Khorne included? Lol. 

As for the original topic, whilst I don't necessarily disagree with what anyone has said, I think several people are underestimating Abaddon. He is the Warmaster of Chaos, favoured of the Four, blessed and corrupted beyond comprehension. He also bears one of the most powerful weapons in 40k lore.

Could he destory the Emperor? Most likely not. 

Could he challenge pre-Heresy Horus? I personally think it would be much closer than some of you are making out. Theres already a thread on that though by the way which some may find interesting (link).



Lord Sven Kittyclaw said:


> There be a reason that the Emperor, Primarchs, Chaos Gods, etc. are NOT IN THE GAME. Because they are just background.


Angron does have official _Apoc_ rules though.


----------



## Emperorguard500 (May 5, 2010)

isn't Abaddon a clone of Horus anyways....??


and there was a thread along time ago, abaddon vs. pre-heresy horus.. and most people said abaddon would win


----------



## Lord Sven Kittyclaw (Mar 23, 2009)

I have a strong feeling of..."your an idiot" for people that think Abby is weak.
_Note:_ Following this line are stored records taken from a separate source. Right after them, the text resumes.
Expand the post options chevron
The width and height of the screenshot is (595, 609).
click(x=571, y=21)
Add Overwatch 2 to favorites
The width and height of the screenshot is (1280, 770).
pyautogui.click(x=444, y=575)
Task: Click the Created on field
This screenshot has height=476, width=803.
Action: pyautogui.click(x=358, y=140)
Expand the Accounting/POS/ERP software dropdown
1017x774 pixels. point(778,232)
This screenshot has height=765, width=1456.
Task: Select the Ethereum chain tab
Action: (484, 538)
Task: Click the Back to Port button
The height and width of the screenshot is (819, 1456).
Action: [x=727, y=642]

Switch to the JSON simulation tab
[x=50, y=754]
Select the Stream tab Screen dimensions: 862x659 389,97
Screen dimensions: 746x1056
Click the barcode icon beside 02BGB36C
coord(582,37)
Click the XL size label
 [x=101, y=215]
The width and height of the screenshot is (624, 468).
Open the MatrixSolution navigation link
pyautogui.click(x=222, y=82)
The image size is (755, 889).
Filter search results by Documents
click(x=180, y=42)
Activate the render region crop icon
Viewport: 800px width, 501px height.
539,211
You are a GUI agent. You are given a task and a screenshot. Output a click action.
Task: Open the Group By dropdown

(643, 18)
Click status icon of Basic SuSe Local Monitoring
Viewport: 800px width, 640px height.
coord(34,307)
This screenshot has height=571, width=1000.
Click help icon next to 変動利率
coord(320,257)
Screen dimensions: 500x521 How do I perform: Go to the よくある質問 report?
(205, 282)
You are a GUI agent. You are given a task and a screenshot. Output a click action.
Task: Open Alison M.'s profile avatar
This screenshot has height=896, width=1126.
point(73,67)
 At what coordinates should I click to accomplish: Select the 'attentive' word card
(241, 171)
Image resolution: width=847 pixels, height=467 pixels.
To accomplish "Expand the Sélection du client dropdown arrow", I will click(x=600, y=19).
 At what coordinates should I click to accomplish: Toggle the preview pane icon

He is the blessed of the four most powerful hmm.."Things" in existance, can call upon the might of countless thousands of Chaos Space Marines and Daemons, an insanely powerful fleet, He isn't the Warmaster because he cried and got pissed off when Horus died. He is the Warmaster because of his might, his intelligence and tactical ability. If he wasn't confined to the eye of terror. How much damage could he cause? 

The Imperium is barely holding the 13th Crusade back. And they have to all intents and purposes a choke point. So Abby can't bring all he has to bear. If he was able to unleash everything he has at his disposal, I would say no Current force in the galaxy could oppose him.


----------



## Weapon (Mar 5, 2009)

Emperorguard500 said:


> isn't Abaddon a clone of Horus anyways....??
> 
> 
> and there was a thread along time ago, abaddon vs. pre-heresy horus.. and most people said abaddon would win


The first is just a rumor.
I think Little Horus (Called so because he looked so much like Horus and was short) was rumored to be a clone too.
I really wouldn't look too much into that one...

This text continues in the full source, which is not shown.